A agenda do ministro da Fazenda, Henrique Meirelles, hoje (26), provocou indagações e especulações: qual o motivo da reunião com representantes do Fundo Monetário Internacional (FMI), às 10h30. Desde que Michel Temer assumiu a presidência da República interinamente, em maio, veículos e fontes ligados ao mercado têm insistido na ideia de que o país, com o peemedebista, pode voltar a recorrer à instituição multilateral.
Mas por que o Brasil recorreria hoje ao fundo, se tem US 370 bilhões de reservas? “Não há motivo nenhum”, diz o economista Guilherme Mello, da Unicamp. O FMI foi criado para ajudar países com problemas de déficits que não podem ser cobertos pelas reservas ou pela entrada de investimento estrangeiro, em situações de moeda fraca e falta de dólar, por exemplo.
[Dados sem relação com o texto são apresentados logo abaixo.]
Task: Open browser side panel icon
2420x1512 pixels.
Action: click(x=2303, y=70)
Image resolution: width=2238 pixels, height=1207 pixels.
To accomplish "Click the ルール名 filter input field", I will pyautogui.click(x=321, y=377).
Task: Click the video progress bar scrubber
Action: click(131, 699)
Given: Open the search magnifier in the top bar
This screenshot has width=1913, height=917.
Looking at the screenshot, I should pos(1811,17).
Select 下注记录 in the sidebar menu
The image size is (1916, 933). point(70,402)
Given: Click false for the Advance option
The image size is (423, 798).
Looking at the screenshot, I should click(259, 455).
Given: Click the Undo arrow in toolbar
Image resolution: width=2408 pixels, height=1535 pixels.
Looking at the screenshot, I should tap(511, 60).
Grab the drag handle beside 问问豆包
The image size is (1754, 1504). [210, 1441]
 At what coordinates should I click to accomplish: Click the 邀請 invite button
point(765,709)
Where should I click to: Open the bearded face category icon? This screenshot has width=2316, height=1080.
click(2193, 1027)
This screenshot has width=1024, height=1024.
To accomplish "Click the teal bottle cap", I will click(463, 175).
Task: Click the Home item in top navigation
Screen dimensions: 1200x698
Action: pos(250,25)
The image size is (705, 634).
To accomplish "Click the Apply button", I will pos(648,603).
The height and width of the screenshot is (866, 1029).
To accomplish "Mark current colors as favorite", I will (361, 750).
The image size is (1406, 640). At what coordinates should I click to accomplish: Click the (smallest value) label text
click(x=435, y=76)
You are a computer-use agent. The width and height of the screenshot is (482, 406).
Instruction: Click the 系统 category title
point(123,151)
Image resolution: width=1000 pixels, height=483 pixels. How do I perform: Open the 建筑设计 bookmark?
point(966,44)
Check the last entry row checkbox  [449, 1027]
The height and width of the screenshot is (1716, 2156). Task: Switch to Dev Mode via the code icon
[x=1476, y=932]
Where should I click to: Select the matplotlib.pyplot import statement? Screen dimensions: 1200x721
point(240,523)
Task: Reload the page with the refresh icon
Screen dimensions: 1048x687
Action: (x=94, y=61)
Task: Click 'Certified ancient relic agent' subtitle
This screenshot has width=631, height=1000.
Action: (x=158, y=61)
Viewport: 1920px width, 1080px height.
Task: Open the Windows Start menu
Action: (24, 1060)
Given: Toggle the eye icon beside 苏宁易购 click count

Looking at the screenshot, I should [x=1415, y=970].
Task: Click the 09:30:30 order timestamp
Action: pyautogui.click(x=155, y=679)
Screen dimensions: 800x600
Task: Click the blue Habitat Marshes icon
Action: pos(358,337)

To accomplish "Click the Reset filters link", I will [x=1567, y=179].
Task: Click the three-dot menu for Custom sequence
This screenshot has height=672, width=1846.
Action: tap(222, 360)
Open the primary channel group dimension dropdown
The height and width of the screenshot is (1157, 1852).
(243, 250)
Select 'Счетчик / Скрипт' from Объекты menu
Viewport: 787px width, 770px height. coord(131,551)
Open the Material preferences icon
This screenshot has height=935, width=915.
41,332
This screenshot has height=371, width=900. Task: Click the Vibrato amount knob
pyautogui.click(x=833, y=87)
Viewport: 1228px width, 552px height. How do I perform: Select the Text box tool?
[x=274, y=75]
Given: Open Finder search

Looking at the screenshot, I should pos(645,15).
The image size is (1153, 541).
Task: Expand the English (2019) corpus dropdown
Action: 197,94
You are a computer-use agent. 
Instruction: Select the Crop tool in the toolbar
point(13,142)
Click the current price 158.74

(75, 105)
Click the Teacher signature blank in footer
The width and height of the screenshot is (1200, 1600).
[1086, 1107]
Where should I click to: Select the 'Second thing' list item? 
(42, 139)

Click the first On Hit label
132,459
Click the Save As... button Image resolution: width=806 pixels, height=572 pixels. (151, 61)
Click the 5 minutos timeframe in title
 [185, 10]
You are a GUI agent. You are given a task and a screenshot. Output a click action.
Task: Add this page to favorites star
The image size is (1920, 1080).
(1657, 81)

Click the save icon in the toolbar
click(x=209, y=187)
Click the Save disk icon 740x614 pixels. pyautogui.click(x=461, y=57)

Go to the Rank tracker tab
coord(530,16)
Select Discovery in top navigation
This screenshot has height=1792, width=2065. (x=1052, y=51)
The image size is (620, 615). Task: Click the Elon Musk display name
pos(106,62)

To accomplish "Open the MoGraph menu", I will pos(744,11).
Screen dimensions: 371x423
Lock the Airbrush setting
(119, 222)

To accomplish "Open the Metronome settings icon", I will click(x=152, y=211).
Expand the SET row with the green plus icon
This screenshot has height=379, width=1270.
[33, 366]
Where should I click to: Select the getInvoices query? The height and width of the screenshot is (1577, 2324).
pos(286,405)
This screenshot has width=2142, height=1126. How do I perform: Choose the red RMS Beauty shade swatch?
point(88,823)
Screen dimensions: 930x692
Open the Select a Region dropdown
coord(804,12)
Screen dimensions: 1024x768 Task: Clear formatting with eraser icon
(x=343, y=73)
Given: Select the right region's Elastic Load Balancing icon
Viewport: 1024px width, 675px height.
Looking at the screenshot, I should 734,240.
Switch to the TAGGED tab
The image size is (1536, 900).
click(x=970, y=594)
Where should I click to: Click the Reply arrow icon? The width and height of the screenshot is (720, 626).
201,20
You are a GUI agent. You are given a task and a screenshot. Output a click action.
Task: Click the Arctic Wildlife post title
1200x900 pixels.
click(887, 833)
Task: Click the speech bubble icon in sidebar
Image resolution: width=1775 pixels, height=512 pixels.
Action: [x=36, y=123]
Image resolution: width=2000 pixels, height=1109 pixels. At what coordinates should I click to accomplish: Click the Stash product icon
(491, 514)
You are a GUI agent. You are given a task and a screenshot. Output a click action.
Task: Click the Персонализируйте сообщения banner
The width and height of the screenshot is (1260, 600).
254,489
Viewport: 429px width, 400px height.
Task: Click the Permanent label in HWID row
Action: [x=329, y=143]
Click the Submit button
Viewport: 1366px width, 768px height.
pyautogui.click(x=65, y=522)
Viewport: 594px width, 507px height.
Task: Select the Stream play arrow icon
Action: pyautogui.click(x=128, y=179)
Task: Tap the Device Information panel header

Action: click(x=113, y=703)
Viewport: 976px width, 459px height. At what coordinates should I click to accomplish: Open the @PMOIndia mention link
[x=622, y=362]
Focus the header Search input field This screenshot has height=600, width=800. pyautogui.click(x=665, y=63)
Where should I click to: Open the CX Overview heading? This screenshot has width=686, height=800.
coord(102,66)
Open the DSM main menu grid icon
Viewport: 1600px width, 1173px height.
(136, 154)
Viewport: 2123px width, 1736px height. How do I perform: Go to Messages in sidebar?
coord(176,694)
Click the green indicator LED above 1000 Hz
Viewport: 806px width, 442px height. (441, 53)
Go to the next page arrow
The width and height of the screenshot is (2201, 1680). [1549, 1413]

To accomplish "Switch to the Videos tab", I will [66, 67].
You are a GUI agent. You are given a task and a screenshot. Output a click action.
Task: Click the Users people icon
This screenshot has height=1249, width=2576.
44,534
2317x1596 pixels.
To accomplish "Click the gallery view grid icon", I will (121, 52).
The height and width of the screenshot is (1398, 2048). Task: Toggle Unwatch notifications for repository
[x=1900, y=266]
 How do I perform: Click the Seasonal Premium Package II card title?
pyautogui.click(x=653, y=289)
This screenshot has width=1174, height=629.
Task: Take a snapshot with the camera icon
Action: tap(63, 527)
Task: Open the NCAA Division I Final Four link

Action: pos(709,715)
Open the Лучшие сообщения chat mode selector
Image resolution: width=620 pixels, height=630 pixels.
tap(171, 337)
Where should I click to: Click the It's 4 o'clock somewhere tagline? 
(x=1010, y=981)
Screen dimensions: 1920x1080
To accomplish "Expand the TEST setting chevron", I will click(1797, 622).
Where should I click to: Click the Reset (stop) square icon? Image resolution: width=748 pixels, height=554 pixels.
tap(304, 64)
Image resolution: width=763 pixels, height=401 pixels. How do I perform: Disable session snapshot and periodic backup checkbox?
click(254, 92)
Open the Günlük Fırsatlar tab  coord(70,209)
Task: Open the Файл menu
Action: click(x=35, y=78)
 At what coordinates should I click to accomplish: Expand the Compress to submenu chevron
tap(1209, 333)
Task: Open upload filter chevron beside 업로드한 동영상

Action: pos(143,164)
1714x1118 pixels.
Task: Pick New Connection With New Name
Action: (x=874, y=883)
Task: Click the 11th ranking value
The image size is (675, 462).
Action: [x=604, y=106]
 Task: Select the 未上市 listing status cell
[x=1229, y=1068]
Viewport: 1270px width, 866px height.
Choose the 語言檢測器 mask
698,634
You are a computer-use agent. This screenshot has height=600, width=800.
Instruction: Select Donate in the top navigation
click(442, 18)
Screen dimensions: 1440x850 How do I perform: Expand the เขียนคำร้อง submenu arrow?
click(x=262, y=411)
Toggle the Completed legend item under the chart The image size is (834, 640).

Em 2005, o ex-presidente Luiz Inácio Lula da Silva quitou o que restava da dívida com o fundo.
“No final da década de 1970, de meados a final dos 1990 e no começo dos anos 2000, o país não tinha dólar para pagar a dívida. Hoje nos sobra dólar, temos mais ativos em dólar do que passivos. Não faz o menor sentido recorrer ao FMI”, afirma o analista. Mas, obviamente, o encontro de Meirelles com representantes do fundo não se dá por acaso.
“Provavelmente é uma reunião política. O governo quer conseguir apoio às medidas que pretende adotar, como a PEC 241, por exemplo, a reforma da Previdência e outras. Com isso, o governo poderia dizer, inclusive no Congresso, que tem até apoio internacional a essas medidas.” Afinal, uma semana depois de Temer assumir interinamente, o porta-voz da instituição, Gerry Rice, já declarava que as intenções do governo de conter o crescimento da dívida pública eram “positivas”. “Esperamos que as reformas econômicas muito necessárias possam ser aplicadas com prontidão para ajudar o Brasil a superar o atual contexto difícil", disse .
Há cerca de dois meses, em entrevista à revista Forbes, a ex-economista do FMI Alicia Garcia-Herrero afirmou que o órgão pode ser importante ao Brasil, sob Temer, na época interino. O governo poderia usar como desculpa para um eventual aumento de impostos que este seria uma “recomendação” do FMI.
Mas essa também seria uma questão política. “Seria algo nunca visto no mundo, um país voluntariamente, e sem necessidade, ir ao credor pedir para impor condições restritivas. É muito masoquismo. Mas na realidade brasileira de hoje, tudo é possível”, diz Guilherme Mello. “Se o Brasil acha que precisa do aval de uma instituição internacional para fazer uma política recessiva, talvez isso explique essa reunião.”
Seja como for, uma reunião pode ser apenas um encontro de praxe, já que o Brasil é acionista do FMI, com o qual pode discutir cenário e conjuntura, por exemplo. “Mas com certeza é uma reunião de cunho político. O governo quer o apoio do FMI para as medidas”, conclui o economista da Unicamp.
Seja como for, no mundo da política e da economia não existem coincidências. Certamente, não foi por acaso que, na quarta-feira da semana passada, em Nova York, Henrique Meirelles disse na entrevista coletiva concedida, num hotel em que hospedou a comitiva brasileira, que a aprovação da PEC 241, que congela os investimentos em saúde e educação por 20 anos, provocará a redução da taxa de juros estrutural da economia brasileira.
“Tenho dito insistentemente que no momento em que a PEC seja aprovada e que as despesas públicas sejam limitadas ao crescimento real zero, baseado na inflação do ano anterior, isso deve diminuir o juro estrutural da economia”, disse Meirelles, logo após ele participar de reunião com empresários e investidores promovida pelo Conselho das Américas.
No mesmo dia, em discurso para investidores em Nova York, em evento promovido pela Câmara Americana de Comércio no Brasil (Amcham Brasil), Temer disse esperar que a iniciativa privada norte-americana participe “do desenvolvimento do país”. Pouco antes de embarcar para o Brasil, o presidente se reuniu com o vice-presidente dos Estados Unidos, Joe Biden.